EXERCISE =>
Restate word for word the section of the entries that opens at the line containing "You are a computer-use agent. 782x641 pixels." and closes at the line containing "Click the bold word Sign in the branding", both lines kept, pictures dropped.

THE DATA =>
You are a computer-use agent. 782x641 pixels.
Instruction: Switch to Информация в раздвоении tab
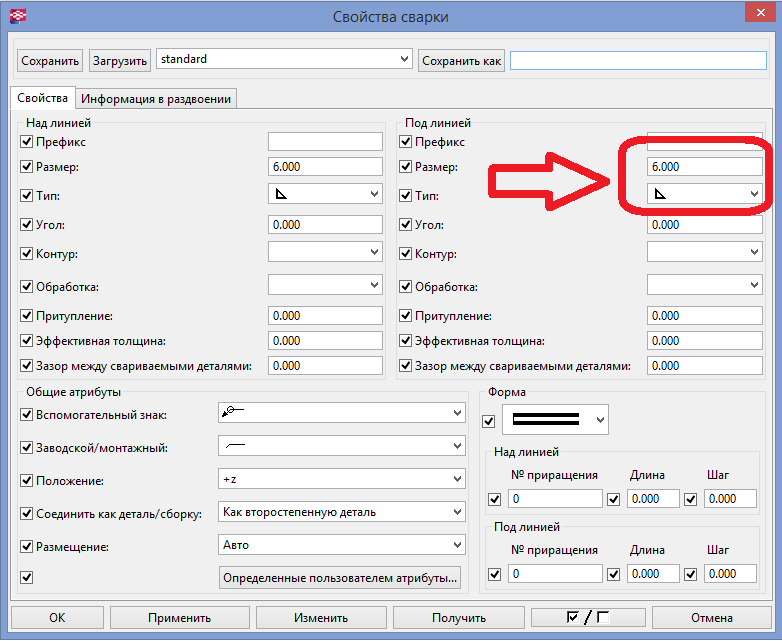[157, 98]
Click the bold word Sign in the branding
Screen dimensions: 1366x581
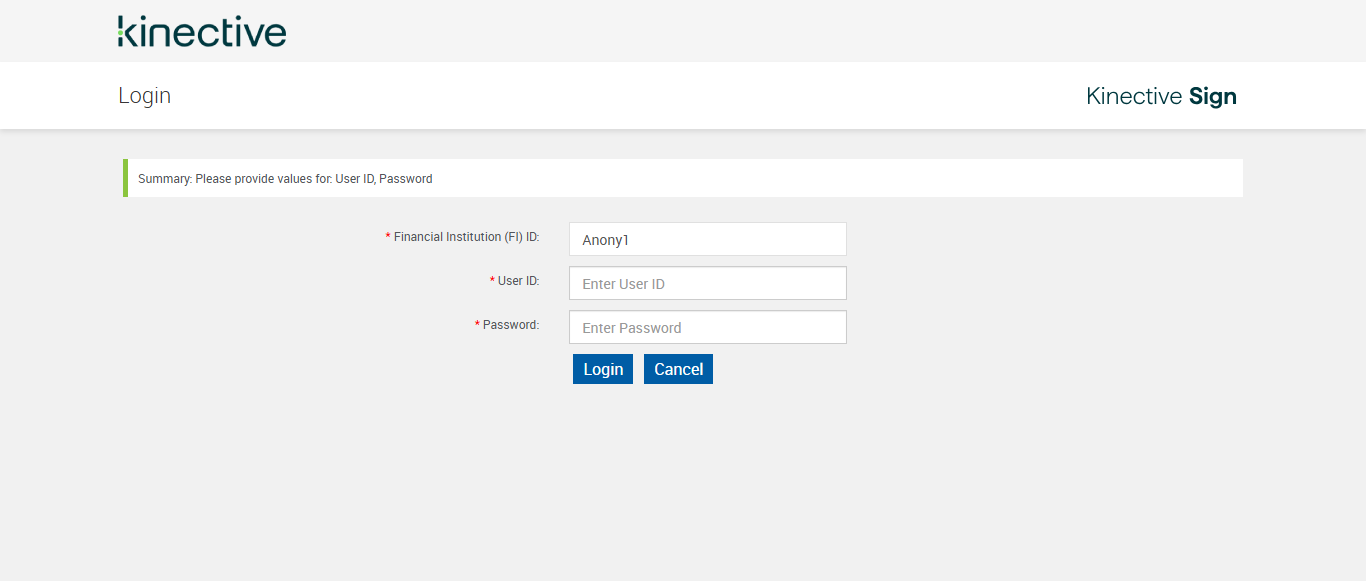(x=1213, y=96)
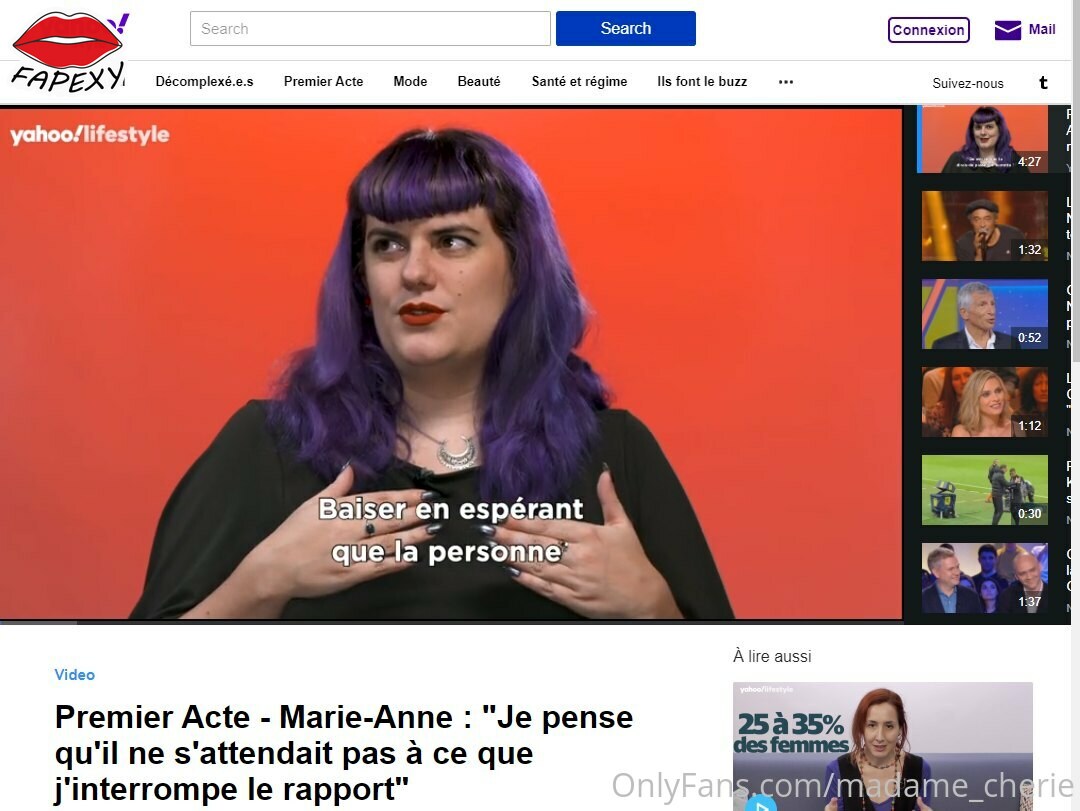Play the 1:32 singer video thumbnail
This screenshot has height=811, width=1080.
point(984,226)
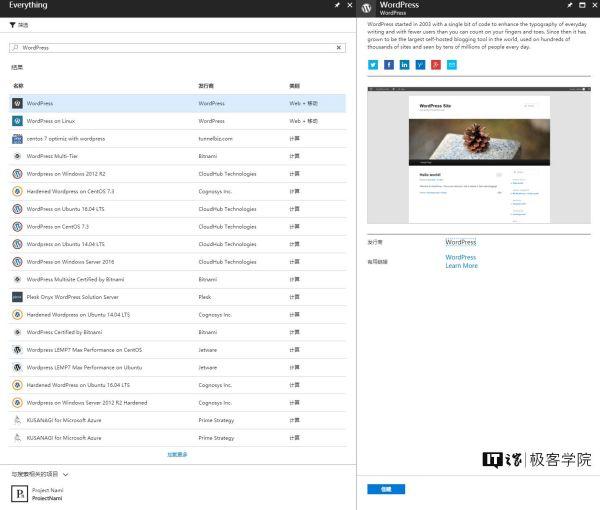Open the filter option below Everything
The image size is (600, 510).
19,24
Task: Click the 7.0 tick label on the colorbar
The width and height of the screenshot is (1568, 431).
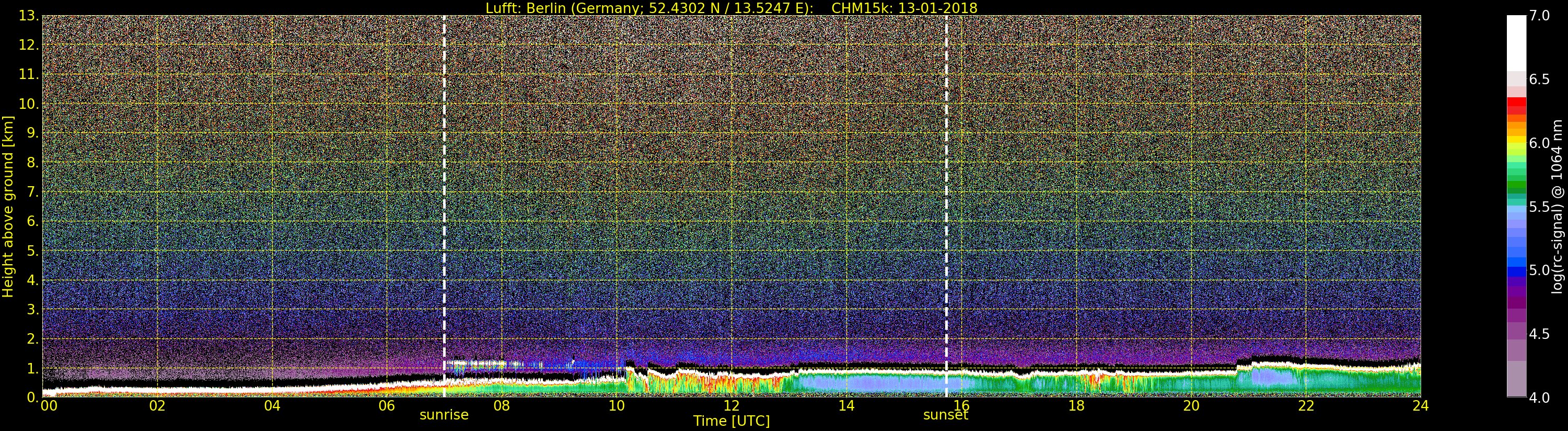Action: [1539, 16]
--
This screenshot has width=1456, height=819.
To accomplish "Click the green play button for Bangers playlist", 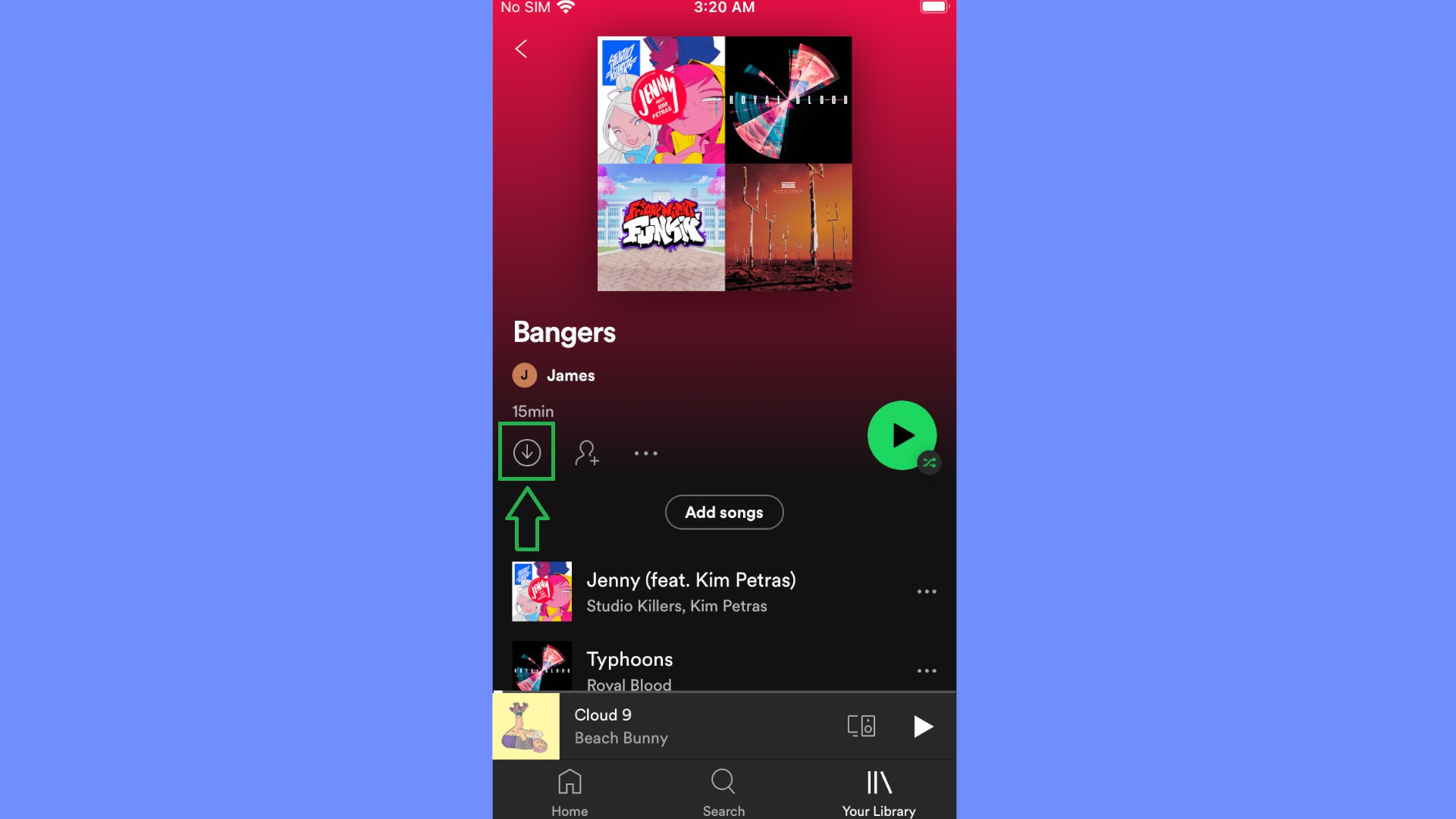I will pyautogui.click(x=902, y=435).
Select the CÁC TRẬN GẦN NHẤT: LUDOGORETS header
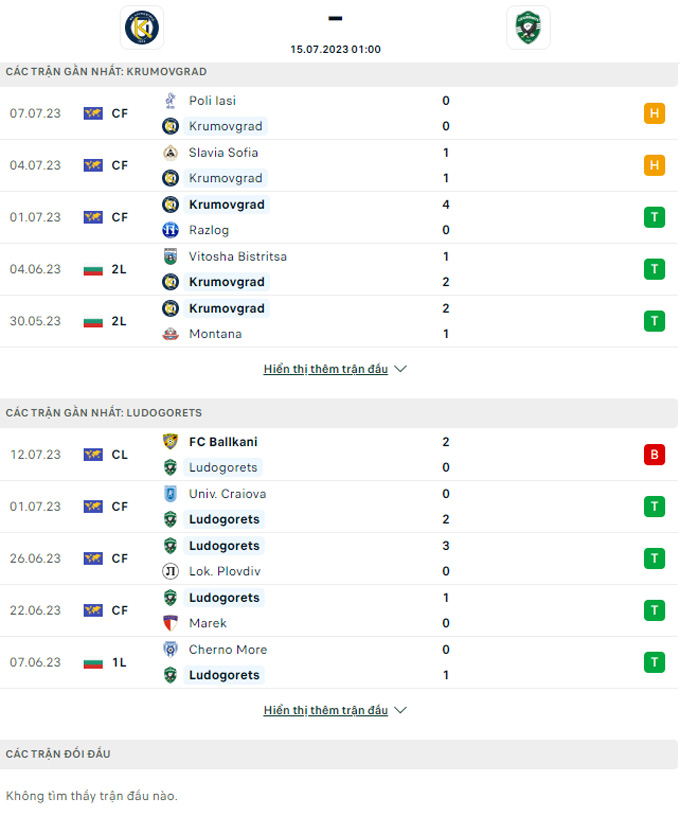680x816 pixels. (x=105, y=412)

RESPONSE =>
You are a computer-use agent. 782x641 pixels.
Instruction: Switch to Информация в раздвоении tab
[157, 98]
Click the bold word Sign in the branding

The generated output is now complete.